* Stated goal a *
In the listing, switch "Send" to "Submit" in the lines running from the line with "电子邮件 (470, 475)" up to and including the line with "Democratizing Machine Learning: Empowering". Give back only those lines, with everything else left unchanged.
◆ ◆ ◆
Rhine v. Haley

Decision Date04 May 1964
Docket NumberNo. 5-3194,5-3194
Citation378 S.W.2d 655,238 Ark. 72
PartiesL. V. RHINE, Appellant, v. Mildred HALEY, Appellee.
CourtArkansas Supreme Court

Ward & Mooney, Jonesboro, Howard A. Mayes, Paragould, for appellant.

W. B. Howard, Jonesboro, for appellee.

JOHNSON, Justice.

This is an appeal from a judgment in favor of a client against an attorney an allegations of professional neglect or malpractice. The client, appellee Mildred Haley, retained appellant L. V. Rhine, an attorney, to represent her in a suit for divorce and a settlement of her property rights. The appellant undertook the employment. A property settlement agreement was drafted and signed and, subsequently, appellee was granted a decree of divorce.

The property settlement bound appellee's husband to pay appellee and for appellee's benefit various sums of money totaling approximately $13,000.00, which appellee had advanced to her husband during the years when the parties enjoyed a more amicable relationship. At the time of its execution appellee's husband, Dr. R. J. Haley, was the owner of several hundred acres of land in Greene and Lawrence Counties. The property settlement provided for no lien or tie on the lands and property of R. J. Haley to secure the amounts which he agreed to pay his wife.

Soon after the execution of the property settlement and the rendition of the decree of divorce, Dr. Haley defaulted and failed to make payments in accordance with the property settlement. Appellee again consulted appellant, with reference to the default and the collection of the amounts due her. While there was strenuous denial on the part of appellant, appellee contended that appellant undertook to collect such amounts.

After a considerable lapse of time, during which Dr. Haley paid relatively little on the obligations due appellee, Haley sold all his real property, took the proceeds and all his personal property and absconded to Louisiana with his new wife. After fruitless efforts to collect from her former husband, appellee instituted the present suit in Greene Circuit Court. A jury trial was requested. Following a lengthy hearing, instructions and argument, the jury returned a verdict in favor of appellee in the sum of $12,898.27. From judgment on the verdict appellant prosecutes this appeal.

Appellant has filed a 292 page abstract and brief, urging eleven principal points for reversal. Several of the points are so interrelated as to allow their consolidation.

I.
◆ ◆ ◆
* Stated goal b *
Copy the court opinion word for word, from "After a considerable" up to and including "prosecutes this appeal.".

* Listed entries *
◆ ◆ ◆
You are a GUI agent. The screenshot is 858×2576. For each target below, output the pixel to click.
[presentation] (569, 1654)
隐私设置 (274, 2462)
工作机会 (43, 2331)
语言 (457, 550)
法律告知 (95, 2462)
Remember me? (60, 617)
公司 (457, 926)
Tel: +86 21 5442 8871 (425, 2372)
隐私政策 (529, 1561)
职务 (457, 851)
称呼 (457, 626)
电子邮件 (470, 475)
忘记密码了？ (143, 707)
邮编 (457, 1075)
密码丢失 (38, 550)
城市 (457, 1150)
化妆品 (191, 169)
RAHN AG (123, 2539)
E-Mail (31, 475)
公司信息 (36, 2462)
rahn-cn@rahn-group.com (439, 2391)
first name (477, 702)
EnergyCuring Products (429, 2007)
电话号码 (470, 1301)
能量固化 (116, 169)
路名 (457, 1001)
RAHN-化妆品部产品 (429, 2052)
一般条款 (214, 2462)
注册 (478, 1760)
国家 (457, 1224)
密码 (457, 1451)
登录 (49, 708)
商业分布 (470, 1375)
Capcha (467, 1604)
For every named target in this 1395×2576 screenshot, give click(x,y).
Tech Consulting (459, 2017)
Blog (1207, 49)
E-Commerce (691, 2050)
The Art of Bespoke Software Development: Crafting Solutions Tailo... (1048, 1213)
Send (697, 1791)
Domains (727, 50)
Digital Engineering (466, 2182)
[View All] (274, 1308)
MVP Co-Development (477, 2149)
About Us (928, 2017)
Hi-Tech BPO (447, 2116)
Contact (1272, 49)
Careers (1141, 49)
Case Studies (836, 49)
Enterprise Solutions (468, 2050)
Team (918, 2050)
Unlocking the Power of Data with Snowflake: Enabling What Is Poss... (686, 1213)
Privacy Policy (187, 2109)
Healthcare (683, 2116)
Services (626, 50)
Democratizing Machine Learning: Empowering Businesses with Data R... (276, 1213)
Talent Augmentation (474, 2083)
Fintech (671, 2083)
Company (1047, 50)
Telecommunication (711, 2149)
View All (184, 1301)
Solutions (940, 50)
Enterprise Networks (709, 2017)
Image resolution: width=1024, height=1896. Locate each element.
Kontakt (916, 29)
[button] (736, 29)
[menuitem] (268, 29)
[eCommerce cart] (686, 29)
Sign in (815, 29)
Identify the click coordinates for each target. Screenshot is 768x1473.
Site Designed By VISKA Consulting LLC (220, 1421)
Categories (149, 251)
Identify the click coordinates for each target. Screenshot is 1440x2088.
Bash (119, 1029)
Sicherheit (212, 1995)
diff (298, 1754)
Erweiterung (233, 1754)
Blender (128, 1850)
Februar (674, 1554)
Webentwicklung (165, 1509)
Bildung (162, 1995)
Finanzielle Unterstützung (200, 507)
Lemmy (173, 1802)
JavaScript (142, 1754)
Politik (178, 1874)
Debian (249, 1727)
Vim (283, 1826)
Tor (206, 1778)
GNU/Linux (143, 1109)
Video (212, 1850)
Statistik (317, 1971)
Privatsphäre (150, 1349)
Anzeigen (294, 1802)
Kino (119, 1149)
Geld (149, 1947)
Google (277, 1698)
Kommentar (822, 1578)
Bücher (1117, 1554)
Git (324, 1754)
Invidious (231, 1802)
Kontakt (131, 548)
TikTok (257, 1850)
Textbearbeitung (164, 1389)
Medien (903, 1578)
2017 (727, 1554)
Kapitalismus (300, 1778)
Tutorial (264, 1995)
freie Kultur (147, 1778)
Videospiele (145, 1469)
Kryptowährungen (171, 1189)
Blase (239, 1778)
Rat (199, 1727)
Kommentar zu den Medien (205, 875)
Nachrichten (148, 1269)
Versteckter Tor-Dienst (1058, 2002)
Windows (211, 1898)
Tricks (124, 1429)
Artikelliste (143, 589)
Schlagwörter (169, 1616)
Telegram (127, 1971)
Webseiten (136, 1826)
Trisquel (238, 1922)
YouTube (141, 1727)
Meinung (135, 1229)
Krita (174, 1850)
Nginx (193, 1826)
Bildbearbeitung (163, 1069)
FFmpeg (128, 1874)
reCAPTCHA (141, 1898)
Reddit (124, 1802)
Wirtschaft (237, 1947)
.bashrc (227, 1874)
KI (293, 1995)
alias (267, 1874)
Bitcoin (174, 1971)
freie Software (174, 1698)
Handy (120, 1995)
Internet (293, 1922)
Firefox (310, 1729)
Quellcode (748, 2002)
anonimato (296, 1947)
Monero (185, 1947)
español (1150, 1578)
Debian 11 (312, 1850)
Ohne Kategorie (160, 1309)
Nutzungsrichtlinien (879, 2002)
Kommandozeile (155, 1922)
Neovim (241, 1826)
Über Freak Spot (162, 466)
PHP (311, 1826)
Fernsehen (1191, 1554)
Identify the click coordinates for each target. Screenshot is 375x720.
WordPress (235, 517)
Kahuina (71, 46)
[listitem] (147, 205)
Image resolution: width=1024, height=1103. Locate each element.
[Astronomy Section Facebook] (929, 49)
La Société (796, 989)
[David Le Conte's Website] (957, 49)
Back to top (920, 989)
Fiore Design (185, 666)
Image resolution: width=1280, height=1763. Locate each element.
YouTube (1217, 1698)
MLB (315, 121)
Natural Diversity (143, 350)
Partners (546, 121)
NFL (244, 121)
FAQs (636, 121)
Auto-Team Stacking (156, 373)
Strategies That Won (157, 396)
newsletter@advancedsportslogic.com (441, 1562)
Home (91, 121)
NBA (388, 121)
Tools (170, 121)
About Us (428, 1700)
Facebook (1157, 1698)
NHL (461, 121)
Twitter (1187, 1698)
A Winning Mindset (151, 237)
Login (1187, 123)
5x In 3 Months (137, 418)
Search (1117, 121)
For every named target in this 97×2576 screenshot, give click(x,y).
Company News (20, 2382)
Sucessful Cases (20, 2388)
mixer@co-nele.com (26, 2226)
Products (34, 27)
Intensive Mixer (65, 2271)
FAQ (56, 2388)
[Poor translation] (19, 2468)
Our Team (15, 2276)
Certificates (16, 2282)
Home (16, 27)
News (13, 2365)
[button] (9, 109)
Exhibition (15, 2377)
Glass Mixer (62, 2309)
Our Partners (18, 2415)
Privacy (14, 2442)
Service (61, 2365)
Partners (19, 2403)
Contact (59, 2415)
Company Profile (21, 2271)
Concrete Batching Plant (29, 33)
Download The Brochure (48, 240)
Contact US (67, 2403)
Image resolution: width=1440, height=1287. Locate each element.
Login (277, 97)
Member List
◆ ◆ ◆
* Exercise answer a *
电子邮件 (470, 475)
忘记密码了？ (143, 707)
邮编 (457, 1075)
密码丢失 (38, 550)
城市 (457, 1150)
化妆品 (191, 169)
RAHN AG (123, 2539)
E-Mail (31, 475)
公司信息 (36, 2462)
rahn-cn@rahn-group.com (439, 2391)
first name (477, 702)
EnergyCuring Products (429, 2007)
电话号码 (470, 1301)
能量固化 (116, 169)
路名 (457, 1001)
RAHN-化妆品部产品 (429, 2052)
一般条款 (214, 2462)
注册 (478, 1760)
国家 (457, 1224)
密码 (457, 1451)
登录 (49, 708)
商业分布 (470, 1375)
Capcha (467, 1604)
For every named target in this 1395×2576 screenshot, give click(x,y).
Tech Consulting (459, 2017)
Blog (1207, 49)
E-Commerce (691, 2050)
The Art of Bespoke Software Development: Crafting Solutions Tailo... (1048, 1213)
Submit (697, 1791)
Domains (727, 50)
Digital Engineering (466, 2182)
[View All] (274, 1308)
MVP Co-Development (477, 2149)
About Us (928, 2017)
Hi-Tech BPO (447, 2116)
Contact (1272, 49)
Careers (1141, 49)
Case Studies (836, 49)
Enterprise Solutions (468, 2050)
Team (918, 2050)
Unlocking the Power of Data with Snowflake: Enabling What Is Poss... (686, 1213)
Privacy Policy (187, 2109)
Healthcare (683, 2116)
Services (626, 50)
Democratizing Machine Learning: Empowering Businesses with Data R... (276, 1213)

* Exercise answer b *
After a considerable lapse of time, during which Dr. Haley paid relatively little on the obligations due appellee, Haley sold all his real property, took the proceeds and all his personal property and absconded to Louisiana with his new wife. After fruitless efforts to collect from her former husband, appellee instituted the present suit in Greene Circuit Court. A jury trial was requested. Following a lengthy hearing, instructions and argument, the jury returned a verdict in favor of appellee in the sum of $12,898.27. From judgment on the verdict appellant prosecutes this appeal.